DB Design Pattern - Many to many classification / categorised tagging.
- by Robin Day
I have an existing database design that stores Job Vacancies.
The "Vacancy" table has a number of fixed fields across all clients, such as "Title", "Description", "Salary range".
There is an EAV design for "Custom" fields that the Clients can setup themselves, such as, "Manager Name", "Working Hours". The field names are stored in a "ClientText" table and the data stored in a "VacancyClientText" table with VacancyId, ClientTextId and Value.
Lastly there is a many to many EAV design for custom tagging / categorising the vacancies with things such as Locations/Offices the vacancy is in, a list of skills required. This is stored as a "ClientCategory" table listing the types of tag, "Locations, Skills", a "ClientCategoryItem" table listing the valid values for each Category, e.g., "London,Paris,New York,Rome", "C#,VB,PHP,Python". Finally there is a "VacancyClientCategoryItem" table with VacancyId and ClientCategoryItemId for each of the selected items for the vacancy.
There are no limits to the number of custom fields or custom categories that the client can add.

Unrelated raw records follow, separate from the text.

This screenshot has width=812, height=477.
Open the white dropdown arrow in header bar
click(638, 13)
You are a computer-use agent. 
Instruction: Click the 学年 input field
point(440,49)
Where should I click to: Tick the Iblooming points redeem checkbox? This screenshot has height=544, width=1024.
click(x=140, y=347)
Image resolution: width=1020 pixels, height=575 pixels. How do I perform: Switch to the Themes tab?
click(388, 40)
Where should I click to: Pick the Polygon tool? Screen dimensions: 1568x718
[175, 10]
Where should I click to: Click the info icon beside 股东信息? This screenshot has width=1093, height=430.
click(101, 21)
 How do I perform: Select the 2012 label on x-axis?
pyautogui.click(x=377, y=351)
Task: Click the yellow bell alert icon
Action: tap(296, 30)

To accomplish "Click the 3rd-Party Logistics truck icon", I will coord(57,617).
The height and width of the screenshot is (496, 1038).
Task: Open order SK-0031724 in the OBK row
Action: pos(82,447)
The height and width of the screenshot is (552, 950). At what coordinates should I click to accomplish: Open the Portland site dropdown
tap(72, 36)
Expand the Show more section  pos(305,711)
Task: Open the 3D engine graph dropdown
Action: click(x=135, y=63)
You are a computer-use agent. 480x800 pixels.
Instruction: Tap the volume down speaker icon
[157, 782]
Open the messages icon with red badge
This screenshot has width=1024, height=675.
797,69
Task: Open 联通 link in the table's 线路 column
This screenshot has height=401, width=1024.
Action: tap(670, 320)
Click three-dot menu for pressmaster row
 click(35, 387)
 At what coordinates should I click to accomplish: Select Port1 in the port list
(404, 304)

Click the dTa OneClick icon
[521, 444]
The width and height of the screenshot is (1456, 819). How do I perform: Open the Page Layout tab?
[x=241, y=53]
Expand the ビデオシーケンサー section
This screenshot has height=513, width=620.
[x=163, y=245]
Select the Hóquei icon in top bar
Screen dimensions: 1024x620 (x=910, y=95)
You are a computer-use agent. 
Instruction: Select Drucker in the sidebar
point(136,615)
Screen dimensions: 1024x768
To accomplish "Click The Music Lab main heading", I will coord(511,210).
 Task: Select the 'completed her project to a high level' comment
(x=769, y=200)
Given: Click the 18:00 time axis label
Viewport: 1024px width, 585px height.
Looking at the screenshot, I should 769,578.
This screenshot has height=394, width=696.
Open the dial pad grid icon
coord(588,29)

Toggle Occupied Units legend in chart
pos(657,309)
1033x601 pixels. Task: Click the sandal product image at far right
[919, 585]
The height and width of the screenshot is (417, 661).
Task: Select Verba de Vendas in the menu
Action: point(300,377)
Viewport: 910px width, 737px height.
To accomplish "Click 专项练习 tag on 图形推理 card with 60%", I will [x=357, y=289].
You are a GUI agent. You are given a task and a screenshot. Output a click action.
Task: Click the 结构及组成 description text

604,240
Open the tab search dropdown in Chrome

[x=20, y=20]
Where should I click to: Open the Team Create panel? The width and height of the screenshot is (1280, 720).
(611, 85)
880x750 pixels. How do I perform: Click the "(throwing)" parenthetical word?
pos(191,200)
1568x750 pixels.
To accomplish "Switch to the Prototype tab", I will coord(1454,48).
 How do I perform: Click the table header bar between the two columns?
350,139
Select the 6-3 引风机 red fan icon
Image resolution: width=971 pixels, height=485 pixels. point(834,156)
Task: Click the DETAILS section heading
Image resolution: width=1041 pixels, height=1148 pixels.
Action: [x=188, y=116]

I am now designing a new system that is very similar to the existing system, however, I have the ability to restrict the number of custom fields a Client can have and it's being built from scratch so I have no legacy issues to deal with.
For the Custom Fields my solution is simple, I have 5 additional columns on the Vacancy Table called CustomField1-5. This removes one of the EAV designs.
It is with the tagging / categorising design that I am struggling. If I limit a client to having 5 categories / types of tag. Should I create 5 tables listing the possible values "CustomCategoryItems1-5" and then an additional 5 many to many tables "VacancyCustomCategoryItem1-5"
This would result in 10 tables performing the same storage as the three tables in the existing system.
Also, should (heaven forbid) the requirements change in that I need 6 custom categories rather than 5 then this will result in a lot of code change.
Therefore, can anyone suggest any DB Design Patterns that would be more suitable to storing such data. I'm happy to stick with the EAV approach, however, the existing system has come across all the usual performance issues and complex queries associated with such a design.
Any advice / suggestions are much appreciated.
The DBMS system used is SQL Server 2005, however, 2008 is an option if required for any particular pattern.